Maharning et al. (2009) reviewed soil community changes during secondary succession to naturalised grasslands. Succession from former agricultural land and pastures to naturalised grassland was associated with changes in plant biodiversity and in the soil microbial communities. These changes resulted from a reduction in, or elimination of, management practices such as grazing, or applications of fertilizer.

Naturalised grasslands differed from intensively-managed pasture, in that plant succession progressed in the former but was suppressed in the latter. Two factors influencing the soil community were nutrient availability and soil microhabitat diversity. Different plant species affected soil microbes differently as they varied in their chemistry and physiology, in the quality and quantity of their litter, and in rhizodeposition. Long-term effects of continuous, selective grazing led to a shift in the plant community to a sward dominated by plants of lower litter quality, which

negatively affected the soil biota. Nutrient returns in the form of urine and manure, also altered the quality of resources entering the system. Nutrients released into the rhizosphere by plants positively influenced microbial activity, with bacteria being more directly associated with root exudates than fungi, the latter mainly being associated with root turnover. Applications of fertilizer directly affected the quality and productivity of plants, and had both a positive and negative effect on the soil microbiota. During succession, fungal biomass was greater in older systems whereas bacterial biomass remained constant.
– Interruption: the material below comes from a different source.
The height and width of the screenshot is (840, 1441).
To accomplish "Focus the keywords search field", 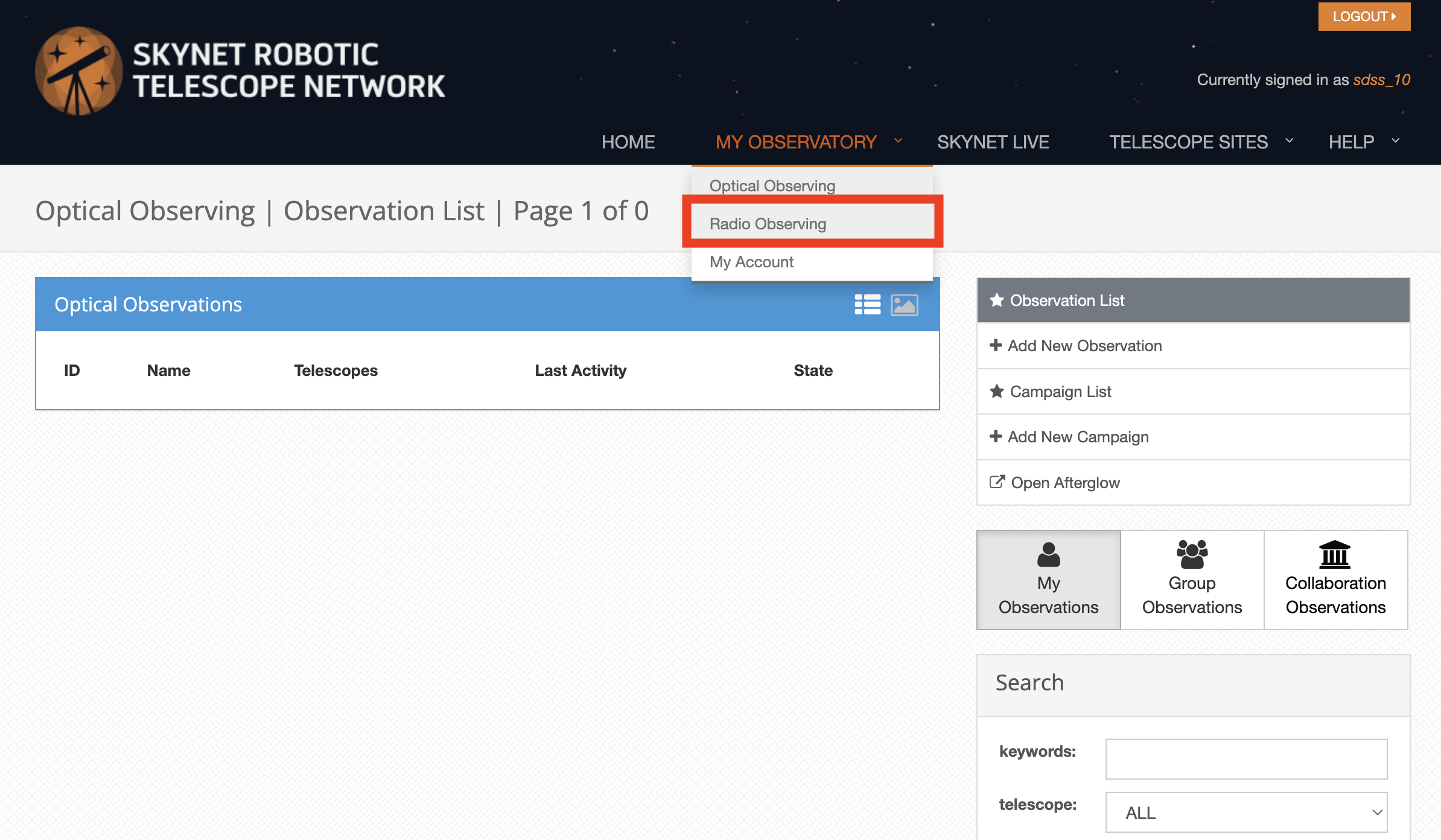I will tap(1246, 759).
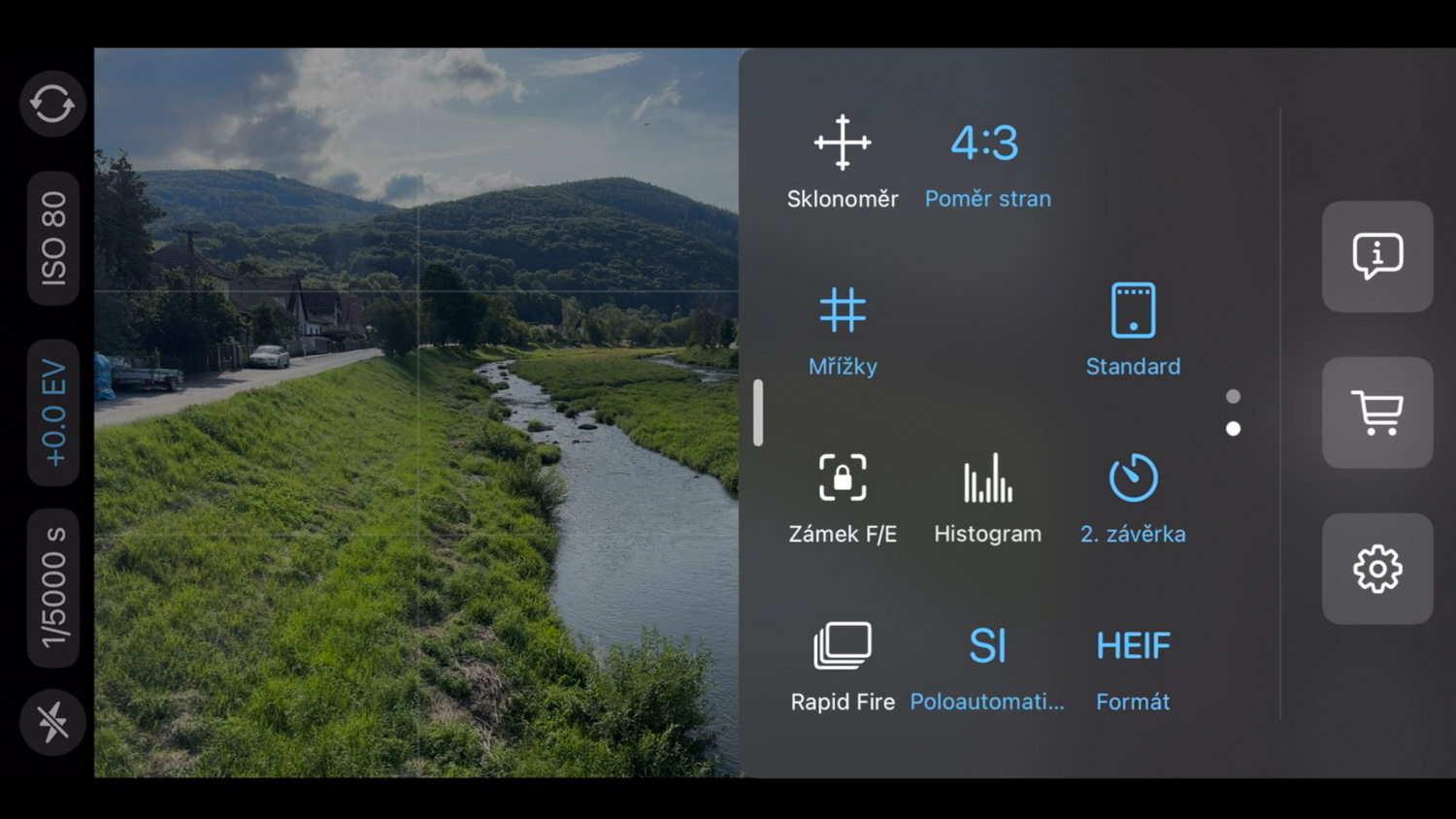Switch to the first page dot indicator

point(1233,396)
Potthast et al. (2010) examined the effect of a slash and burn approach for converting vast areas of rain forest into pastures. The converted pastures however, frequently became overgrown with tropical bracken fern, which led to abandonment of these sites, as bracken-dominated areas were extremely difficult to recultivate. The authors investigated the implications of invasive bracken on soil biogeochemical properties. A comparison of active and abandoned pasture sites, showed that displacement of grass by bracken in abandoned sites lowered the soil pH, reduced the amounts of readily available carbon and nitrogen, reduced microbial biomass and activity, and resulted in a higher relative abundance of actinomycetes. Readily available organic C from grass litter was preferentially utilized. They concluded that differences in litter quality between grass and bracken initiated changes in soil biogeochemical and microbial properties after pasture conversion.